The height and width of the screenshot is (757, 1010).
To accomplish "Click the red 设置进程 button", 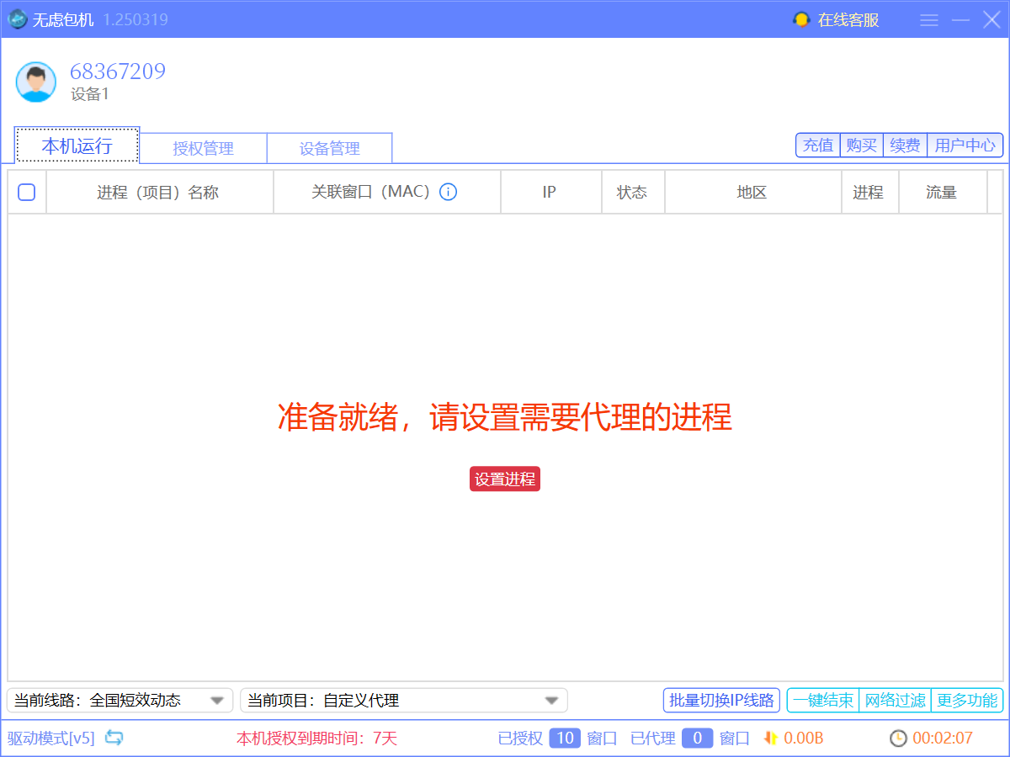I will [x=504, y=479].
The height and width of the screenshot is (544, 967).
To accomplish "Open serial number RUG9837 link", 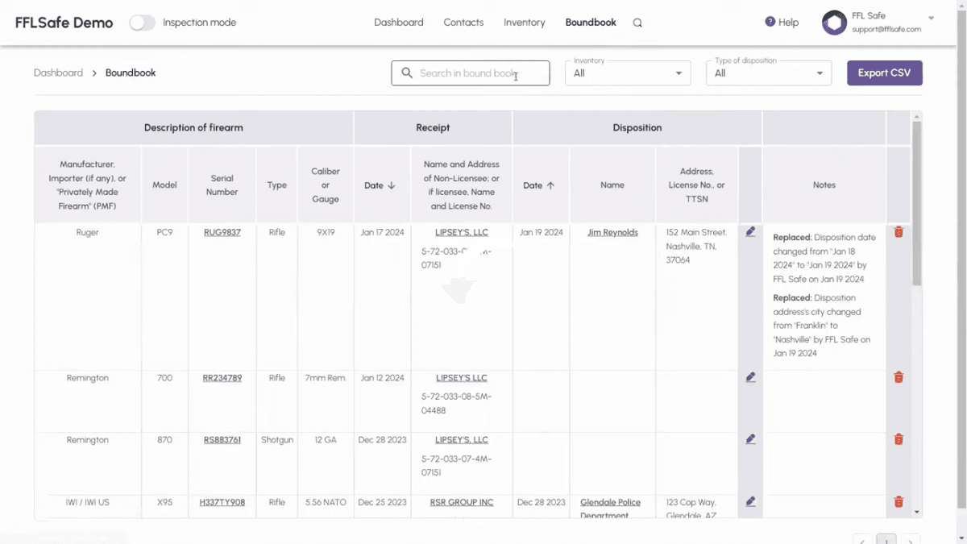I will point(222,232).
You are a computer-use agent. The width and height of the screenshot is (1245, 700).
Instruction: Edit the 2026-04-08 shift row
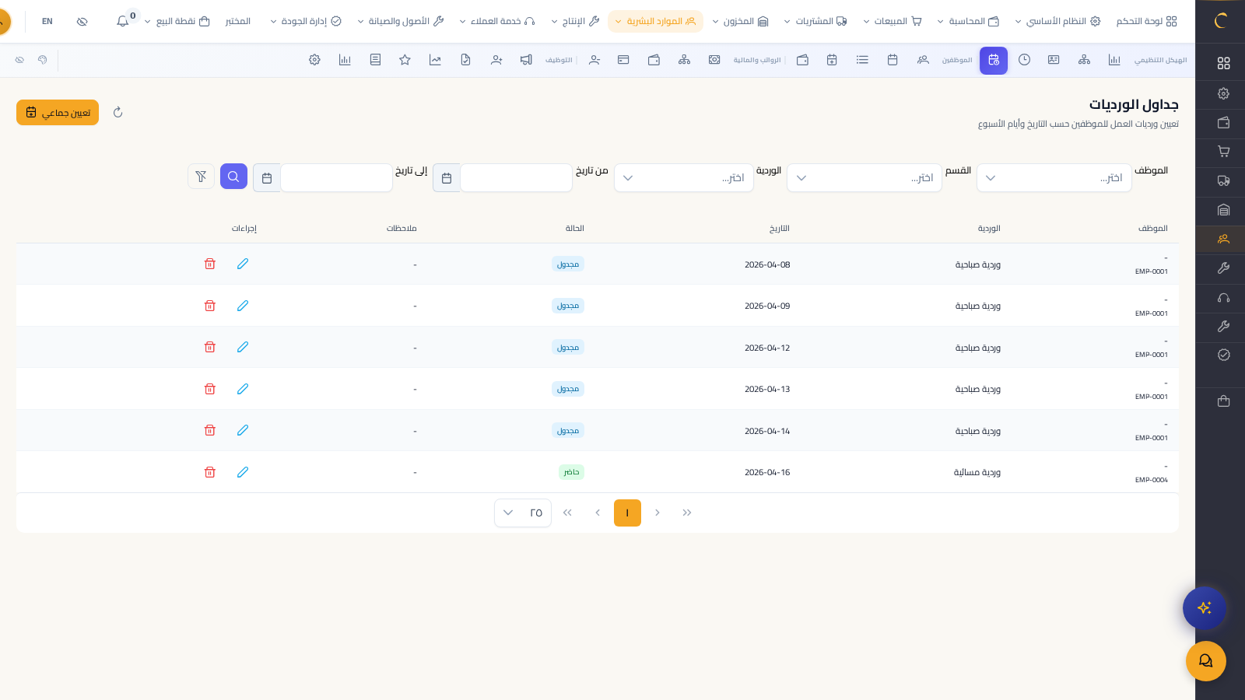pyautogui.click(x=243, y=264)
...
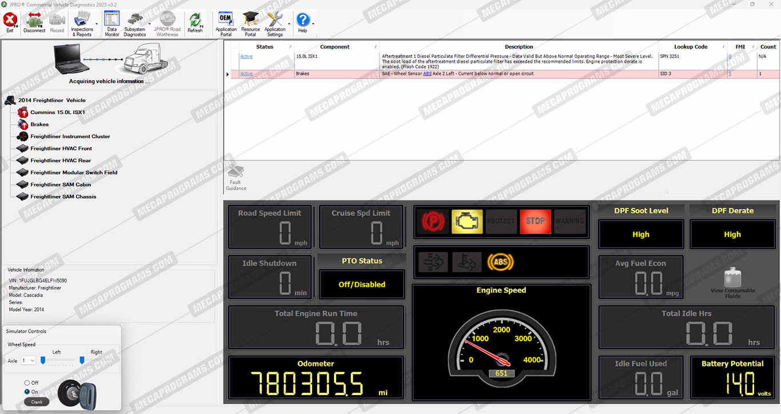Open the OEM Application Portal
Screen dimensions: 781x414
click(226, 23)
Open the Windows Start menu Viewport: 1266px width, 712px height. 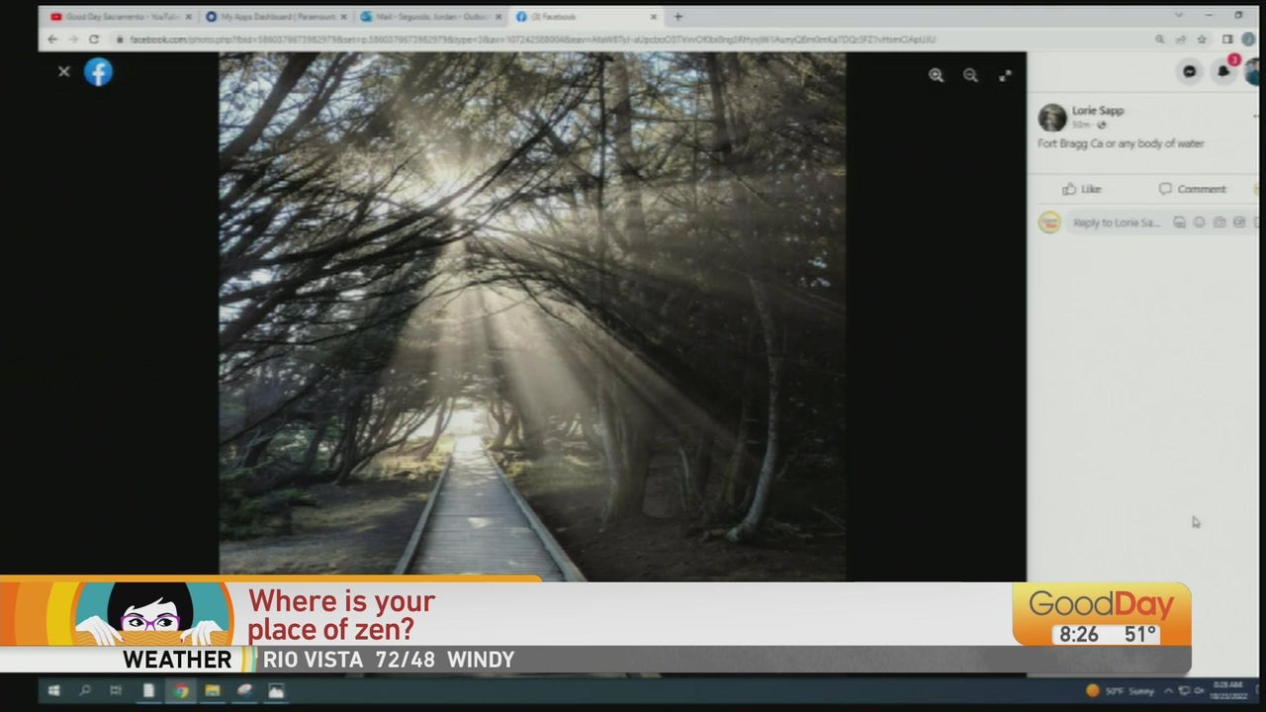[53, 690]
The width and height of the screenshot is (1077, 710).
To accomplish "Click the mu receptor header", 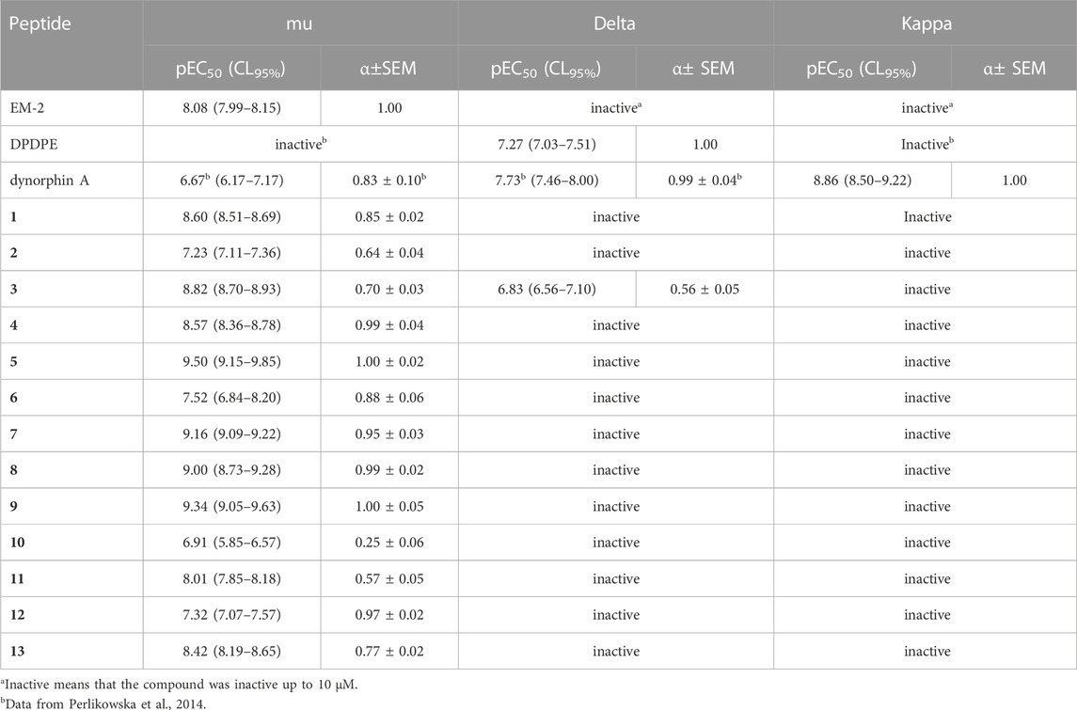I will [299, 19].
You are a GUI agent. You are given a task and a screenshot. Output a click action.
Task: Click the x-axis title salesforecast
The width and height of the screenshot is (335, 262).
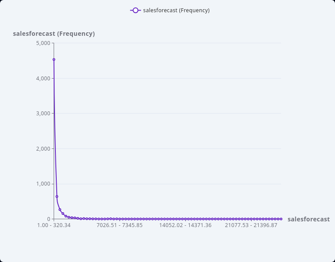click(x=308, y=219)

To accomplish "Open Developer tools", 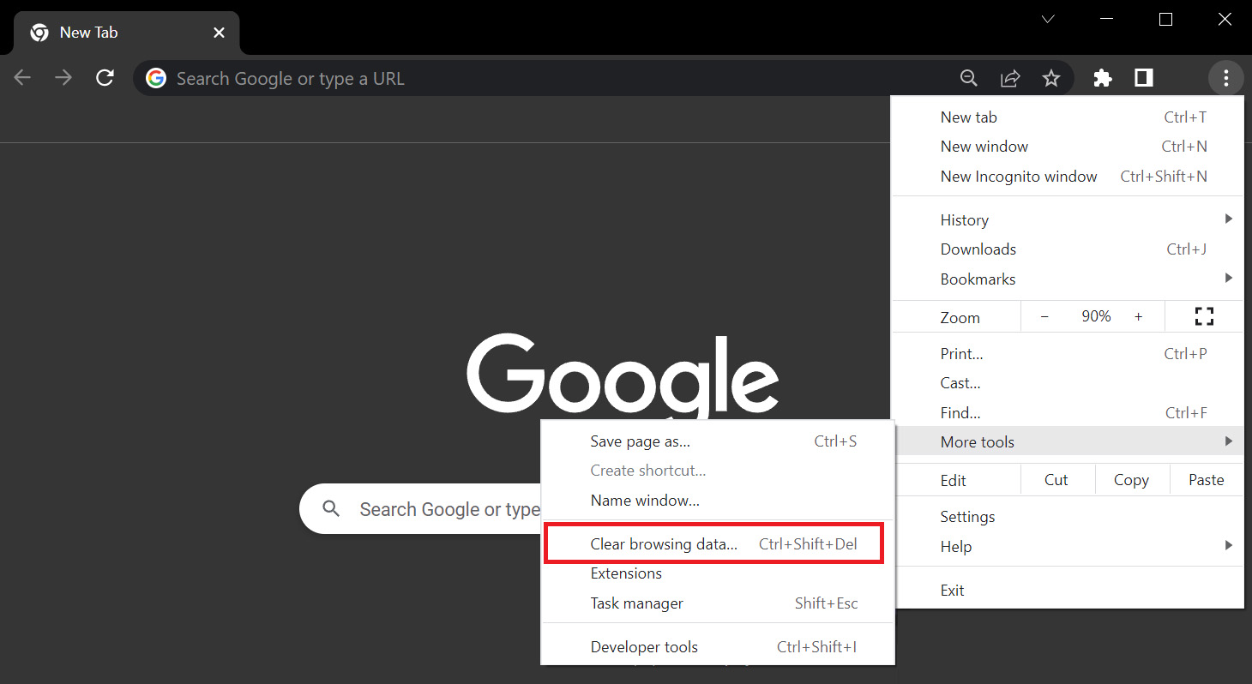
==
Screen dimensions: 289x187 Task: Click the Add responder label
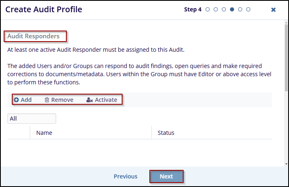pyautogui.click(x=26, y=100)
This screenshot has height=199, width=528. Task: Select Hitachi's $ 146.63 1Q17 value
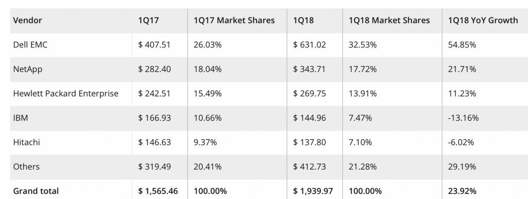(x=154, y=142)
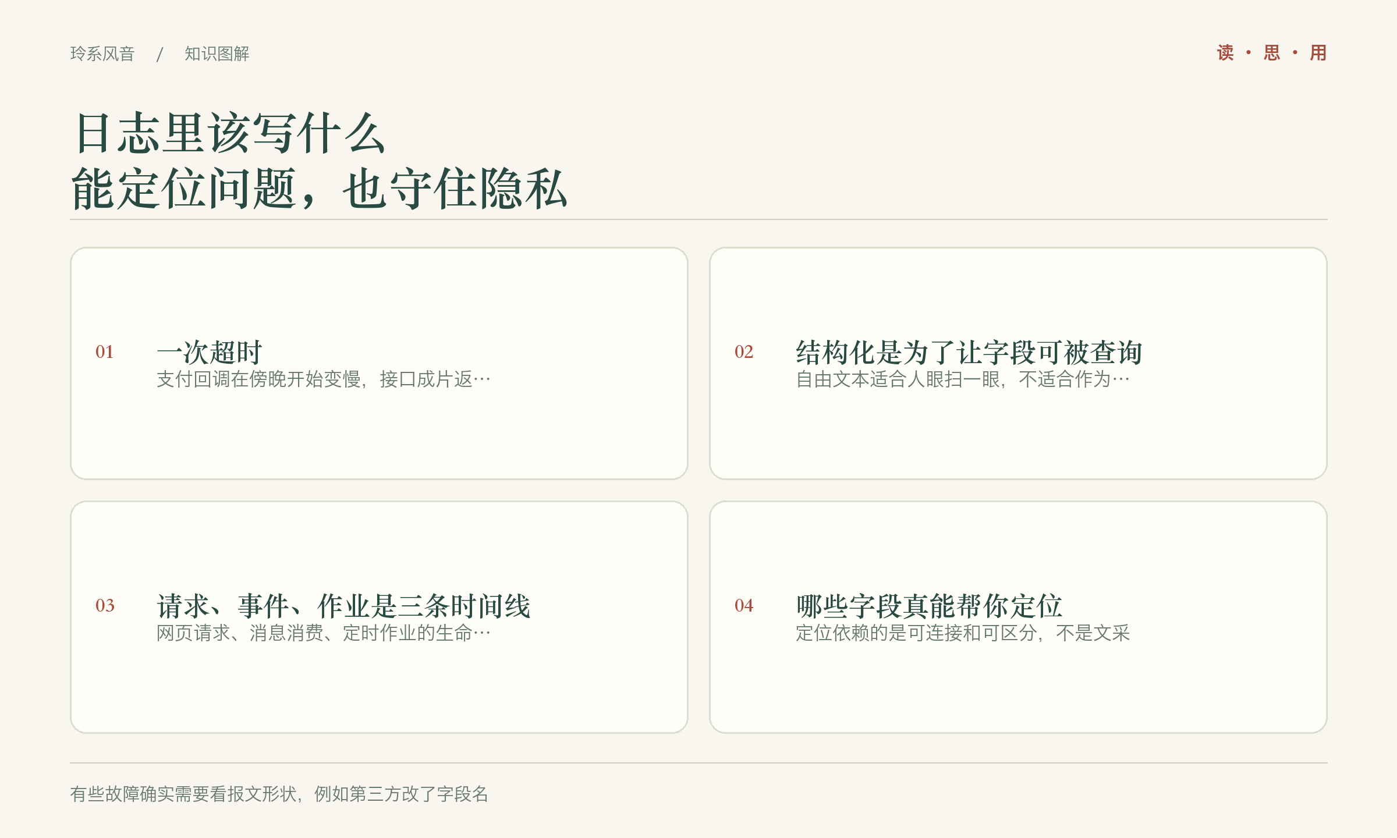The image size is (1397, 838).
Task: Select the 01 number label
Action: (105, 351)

* _WHAT THE TASK REQUIRES_:
Note every line in the material with "agent" and copy it.

* _RESULT OF THIS EXERCISE_:
You are a computer-use agent. The width and height of the screenshot is (1245, 700).
You are a GUI agent. You are given a task and a screenshot. Output a click action.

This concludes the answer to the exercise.